Just back from Missouri where we spent 5 days on bird work. Bende to start working on senior hunt skills, Miksa on junior, and mom to understand it all. Probably the best vacation i have had in many years. Every day different weather, different scenting conditions and our trainer made it so much fun for the boys, they just worked as if it was a game for them. Miksa as expected shows good nose, long points, no fear of the gun. He needs to build more muscles / stamina (11 months still growing boy, using every calories he gets), but he has time for that till hunt test season starts here. We put the ecollar on Bende for some whoa training on day 1 but he very quickly demonstrated that he actually does not need it at this phase, as he gets it without extra pressure too. Yeah, so as of day 2 no more ecollar for him either. Had Bende being shot over live bird the first time ever, and he liked it, even retrieved it. Had both boys retrieving shot bird, fun fun fun, they did not want to stop. Mom has still a lot to learn and practice, but i feel that i got great advices and plenty of different ways to approach it if i get stuck. Worked some other dogs as well, to see different situations, plus these 2 cannot work the whole day, it is a lot for them mentally. While i wish we had a similar trainer down in Texas, worth the long trip for sure.


----------



## texasred (Jan 29, 2012)

That's awesome. 
Nothing like seeing a birddog, being a birddog.


----------



## Erniesmom (Oct 11, 2017)

Fantastic! What a great opportunity for you and your boys. They are lucky dogs indeed! Great pictures!


----------



## Gabica (Jan 20, 2018)

Decided to answer to original post, as we have just spent another 5 fabulous days in fall to winter Missouri to continue training. Everyone had a great time again and showed lots of improvement. 
Bende`s points are getting longer and further and further from the bird, not wanting to grab or catch anymore. More and more standing still when the bird is released. 
Miksa at 16 month old goofy stage, works very well with bracemate, especially on bigger fields, slows down when alone on a small field. He managed to spring up and grab a flying pigeon day 1 and was holding it, happily walking around with it for a while. Once he gave me the bird, we figured that it was alive and no bone broke. Yeah, soft mouth, as expected. He also turned out to be a natural backer. Not needed at junior level, but will come handy later on.
They are staying up there for 2 more weeks of training vacation. Missing them and hoping they don`t do the same. The 2 being there together makes me feel better, especially for Miksa to settle quickly.


----------



## texasred (Jan 29, 2012)

It's always tough to leave them, even when you know they are in good hands. 
I bet they are having a blast working birds.
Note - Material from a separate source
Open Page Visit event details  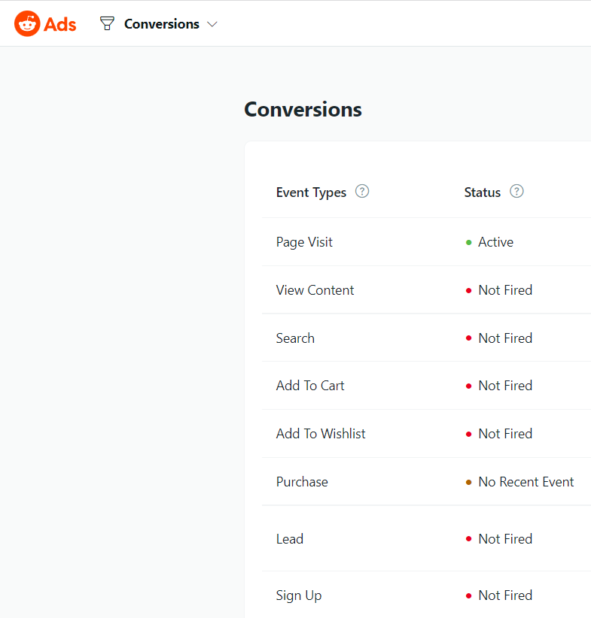304,242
I've been dove hunting Shine.
I know some of its been counterproductive to her pointer training. Going to have to put in a lot more work on whoa. But she's been having fun in the field, so we have been doing it.


----------



## OliviaU (Dec 6, 2020)

Gabica said:


> Just back from Missouri where we spent 5 days on bird work. Bende to start working on senior hunt skills, Miksa on junior, and mom to understand it all. Probably the best vacation i have had in many years. Every day different weather, different scenting conditions and our trainer made it so much fun for the boys, they just worked as if it was a game for them. Miksa as expected shows good nose, long points, no fear of the gun. He needs to build more muscles / stamina (11 months still growing boy, using every calories he gets), but he has time for that till hunt test season starts here. We put the ecollar on Bende for some whoa training on day 1 but he very quickly demonstrated that he actually does not need it at this phase, as he gets it without extra pressure too. Yeah, so as of day 2 no more ecollar for him either. Had Bende being shot over live bird the first time ever, and he liked it, even retrieved it. Had both boys retrieving shot bird, fun fun fun, they did not want to stop. Mom has still a lot to learn and practice, but i feel that i got great advices and plenty of different ways to approach it if i get stuck. Worked some other dogs as well, to see different situations, plus these 2 cannot work the whole day, it is a lot for them mentally. While i wish we had a similar trainer down in Texas, worth the long trip for sure.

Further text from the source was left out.